Lay out the items, starting at the line containing "Click the 开心消消乐" and ending at the line containing "[x=545, y=423]", as a JSON list of strings with one string per line. Leave out blank lines.

__PROVIDED INFORMATION__.
++++++++++++++++++++
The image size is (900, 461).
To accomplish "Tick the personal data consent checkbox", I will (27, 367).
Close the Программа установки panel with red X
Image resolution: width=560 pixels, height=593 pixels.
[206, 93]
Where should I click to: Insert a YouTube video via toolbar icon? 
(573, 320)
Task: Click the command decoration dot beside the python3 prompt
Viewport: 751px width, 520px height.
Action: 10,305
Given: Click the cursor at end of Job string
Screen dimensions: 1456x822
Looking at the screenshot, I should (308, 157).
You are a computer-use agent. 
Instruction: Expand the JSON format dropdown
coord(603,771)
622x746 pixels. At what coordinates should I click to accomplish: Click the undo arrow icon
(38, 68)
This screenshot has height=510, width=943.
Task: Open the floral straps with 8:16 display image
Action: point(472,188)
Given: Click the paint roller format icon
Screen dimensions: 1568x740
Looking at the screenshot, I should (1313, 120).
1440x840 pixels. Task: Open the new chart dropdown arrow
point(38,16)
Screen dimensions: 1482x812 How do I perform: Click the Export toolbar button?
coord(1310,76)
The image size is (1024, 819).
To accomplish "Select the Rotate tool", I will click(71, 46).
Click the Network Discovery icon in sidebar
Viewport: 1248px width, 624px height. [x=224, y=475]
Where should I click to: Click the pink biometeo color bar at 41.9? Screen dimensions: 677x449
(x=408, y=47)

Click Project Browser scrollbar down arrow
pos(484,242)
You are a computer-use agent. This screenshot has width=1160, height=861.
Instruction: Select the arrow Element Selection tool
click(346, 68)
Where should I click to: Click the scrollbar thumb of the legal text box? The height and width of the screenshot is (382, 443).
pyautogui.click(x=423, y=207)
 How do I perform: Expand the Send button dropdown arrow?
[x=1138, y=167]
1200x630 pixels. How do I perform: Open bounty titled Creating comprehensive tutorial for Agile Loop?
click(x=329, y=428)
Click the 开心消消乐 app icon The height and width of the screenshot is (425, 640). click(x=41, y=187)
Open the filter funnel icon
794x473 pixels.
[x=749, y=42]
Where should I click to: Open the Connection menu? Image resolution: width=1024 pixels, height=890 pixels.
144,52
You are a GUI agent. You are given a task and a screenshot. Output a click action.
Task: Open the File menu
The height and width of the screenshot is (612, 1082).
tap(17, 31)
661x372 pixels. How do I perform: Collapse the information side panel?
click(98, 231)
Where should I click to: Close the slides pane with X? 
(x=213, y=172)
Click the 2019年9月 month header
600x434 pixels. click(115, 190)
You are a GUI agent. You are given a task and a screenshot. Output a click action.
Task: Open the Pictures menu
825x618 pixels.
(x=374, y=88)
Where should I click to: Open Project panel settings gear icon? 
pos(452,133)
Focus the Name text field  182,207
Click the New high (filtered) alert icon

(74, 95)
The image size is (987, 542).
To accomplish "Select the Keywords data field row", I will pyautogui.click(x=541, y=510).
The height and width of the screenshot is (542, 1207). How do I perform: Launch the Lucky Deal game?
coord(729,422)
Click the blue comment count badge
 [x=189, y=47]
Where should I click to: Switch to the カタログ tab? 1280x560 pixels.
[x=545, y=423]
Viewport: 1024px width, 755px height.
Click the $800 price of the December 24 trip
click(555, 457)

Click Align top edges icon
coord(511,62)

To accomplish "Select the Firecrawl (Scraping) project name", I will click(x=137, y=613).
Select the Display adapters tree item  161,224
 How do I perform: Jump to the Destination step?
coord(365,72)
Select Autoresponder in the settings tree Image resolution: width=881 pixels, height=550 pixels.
++++++++++++++++++++
__ANSWER BELOW__.
[
  "Click the 开心消消乐 app icon The height and width of the screenshot is (425, 640). click(x=41, y=187)",
  "Open the filter funnel icon",
  "794x473 pixels.",
  "[x=749, y=42]",
  "Where should I click to: Open the Connection menu? Image resolution: width=1024 pixels, height=890 pixels.",
  "144,52",
  "You are a GUI agent. You are given a task and a screenshot. Output a click action.",
  "Task: Open the File menu",
  "The height and width of the screenshot is (612, 1082).",
  "tap(17, 31)",
  "661x372 pixels. How do I perform: Collapse the information side panel?",
  "click(98, 231)",
  "Where should I click to: Close the slides pane with X? ",
  "(x=213, y=172)",
  "Click the 2019年9月 month header",
  "600x434 pixels. click(115, 190)",
  "You are a GUI agent. You are given a task and a screenshot. Output a click action.",
  "Task: Open the Pictures menu",
  "825x618 pixels.",
  "(x=374, y=88)",
  "Where should I click to: Open Project panel settings gear icon? ",
  "pos(452,133)",
  "Focus the Name text field  182,207",
  "Click the New high (filtered) alert icon",
  "(74, 95)",
  "The image size is (987, 542).",
  "To accomplish \"Select the Keywords data field row\", I will pyautogui.click(x=541, y=510).",
  "The height and width of the screenshot is (542, 1207). How do I perform: Launch the Lucky Deal game?",
  "coord(729,422)",
  "Click the blue comment count badge",
  " [x=189, y=47]",
  "Where should I click to: Switch to the カタログ tab? 1280x560 pixels.",
  "[x=545, y=423]"
]